The Writer's League of Texas has its Agents and Editors Conference coming up, a meeting where my writing group practice, The Writer's Workshop, will have an exhibitor's table in the Capitol View Terrace at the Capitol Marriott Hotel. To set expectations correctly about winning an agent or editor's attention, I offer this pointer.

A CJR article titled The Education of Stacy Sullivan chronicles the struggle of this first-time fiction author, a reporter for The New York Times who turned her Kosovo war dispatches into a non-fiction book. (80 percent of all books published are non-fiction titles, by the way, accounting for the four-fold increase in published titles just since 1991.) Sullivan signed with an agent who'd read an article she'd written for Mirabella. Esmond Harmsworth got her a book contract with St. Martin's Press, a press that often takes a flyer on small books from first-time book writers.

As that Agents and Editors conference comes closer on my calendar here in Austin, I read the CJR's advice on agents closely:
These days, agents set the bar for entering the world of publishing. There was a time when getting an agent was the easy part, when even without a polished proposal, an agent might be willing to take a risk on a writer who showed promise and to develop an idea with the writer. And although agents such as these might still exist, they, like editors who actually mold a text, are becoming exceedingly rare.

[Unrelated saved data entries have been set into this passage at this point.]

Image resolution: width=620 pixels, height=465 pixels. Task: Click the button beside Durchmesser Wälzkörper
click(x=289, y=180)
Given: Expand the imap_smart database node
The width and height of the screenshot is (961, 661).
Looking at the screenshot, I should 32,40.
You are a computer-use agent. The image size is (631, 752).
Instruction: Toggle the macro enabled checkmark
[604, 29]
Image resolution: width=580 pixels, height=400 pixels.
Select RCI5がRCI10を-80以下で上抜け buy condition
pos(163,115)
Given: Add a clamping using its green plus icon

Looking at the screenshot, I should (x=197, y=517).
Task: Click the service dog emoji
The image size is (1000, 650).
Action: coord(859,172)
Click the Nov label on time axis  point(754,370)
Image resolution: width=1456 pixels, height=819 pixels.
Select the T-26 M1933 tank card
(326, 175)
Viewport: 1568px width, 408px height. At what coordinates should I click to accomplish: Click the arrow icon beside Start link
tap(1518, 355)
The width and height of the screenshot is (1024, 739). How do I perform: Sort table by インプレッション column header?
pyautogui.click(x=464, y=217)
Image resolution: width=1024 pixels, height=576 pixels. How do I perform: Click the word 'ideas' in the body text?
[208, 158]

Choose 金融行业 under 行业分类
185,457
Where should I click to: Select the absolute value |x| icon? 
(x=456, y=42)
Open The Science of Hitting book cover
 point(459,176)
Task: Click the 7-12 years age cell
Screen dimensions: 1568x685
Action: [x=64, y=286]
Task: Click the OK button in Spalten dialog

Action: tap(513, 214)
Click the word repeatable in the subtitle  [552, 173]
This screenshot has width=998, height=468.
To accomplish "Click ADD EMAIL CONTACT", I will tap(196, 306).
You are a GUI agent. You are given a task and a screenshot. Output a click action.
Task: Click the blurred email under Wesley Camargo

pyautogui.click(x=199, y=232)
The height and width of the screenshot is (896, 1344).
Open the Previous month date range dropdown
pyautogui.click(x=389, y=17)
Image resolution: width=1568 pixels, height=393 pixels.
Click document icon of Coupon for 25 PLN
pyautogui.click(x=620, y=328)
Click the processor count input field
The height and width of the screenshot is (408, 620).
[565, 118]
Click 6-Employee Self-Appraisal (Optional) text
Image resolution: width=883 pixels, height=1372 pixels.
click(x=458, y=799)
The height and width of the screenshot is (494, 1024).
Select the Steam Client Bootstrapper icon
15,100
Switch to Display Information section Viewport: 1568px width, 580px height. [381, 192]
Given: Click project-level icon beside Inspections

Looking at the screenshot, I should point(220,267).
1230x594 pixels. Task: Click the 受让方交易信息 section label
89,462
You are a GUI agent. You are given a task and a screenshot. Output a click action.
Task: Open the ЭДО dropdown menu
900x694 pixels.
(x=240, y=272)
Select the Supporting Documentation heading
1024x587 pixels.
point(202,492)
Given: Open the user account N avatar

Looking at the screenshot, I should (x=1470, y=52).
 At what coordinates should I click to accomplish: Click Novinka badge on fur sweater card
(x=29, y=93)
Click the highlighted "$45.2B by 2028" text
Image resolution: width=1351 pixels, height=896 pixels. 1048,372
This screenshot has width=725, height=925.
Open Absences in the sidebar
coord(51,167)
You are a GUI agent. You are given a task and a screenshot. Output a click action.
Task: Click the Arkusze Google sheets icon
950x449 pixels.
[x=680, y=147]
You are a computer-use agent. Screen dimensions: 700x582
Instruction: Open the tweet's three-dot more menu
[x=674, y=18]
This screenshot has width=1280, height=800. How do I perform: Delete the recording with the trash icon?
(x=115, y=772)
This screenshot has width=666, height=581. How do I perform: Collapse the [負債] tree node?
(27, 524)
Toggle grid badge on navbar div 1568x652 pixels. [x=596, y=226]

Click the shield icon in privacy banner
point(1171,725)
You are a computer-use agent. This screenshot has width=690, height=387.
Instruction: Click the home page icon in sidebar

This makes sense. If it is harder to find a publishing house to acquire a serious book, then agents, who depend for their livelihood on selling books to these houses, should be more reluctant to spend their time on tomes that may never find their place next to a Frappuccino at a Barnes & Noble café. Harmsworth is not alone when he says, “I don’t take on a writer unless we know exactly where the idea is going."
Agents are hired to look out for the business aspects of the writing craft. It's reasonable to expect them to focus on what will sell, and how to package it for a publisher's tastes. The surprise to Sullivan was how little St. Martin's was able to do to help her book become better.
At a celebratory deal-signing lunch, Sullivan told her editor that she was hungry for a lot of editing. The editor said she hoped this would be the first of many lunches. As it turned out, throughout the next three years, Sullivan would see her editor only once more (by chance, as she stopped by St. Martin’s to drop off some photographs). For a book like Sullivan’s, not a high-priority acquisition, this was not unusual. What it meant, though, was that she was about to enter the solitary cave of book writing without so much as a pocket flashlight.
In this, St. Martin's is hardly alone: Much like the movie business, books have a different life in the hands of independent and university press publishers. Those "producers" have less marketing clout, shorter runs, and less compensation for authors than the "studios" of major presses. But it seems these indie writers won't get left in the dark with their editing, either. The CJR article says that "there is nonetheless an overwhelming trend in publishing of editors who don’t really edit. And for the most part this is a function of the increasingly market-driven aspect of the business."

That's something to think about when an agent steers a project toward more money from a bigger publisher, one keen for massive markets. Which might be a good reason to skip the agents who only want to do the big deals — unless you really like being left alone to do your work.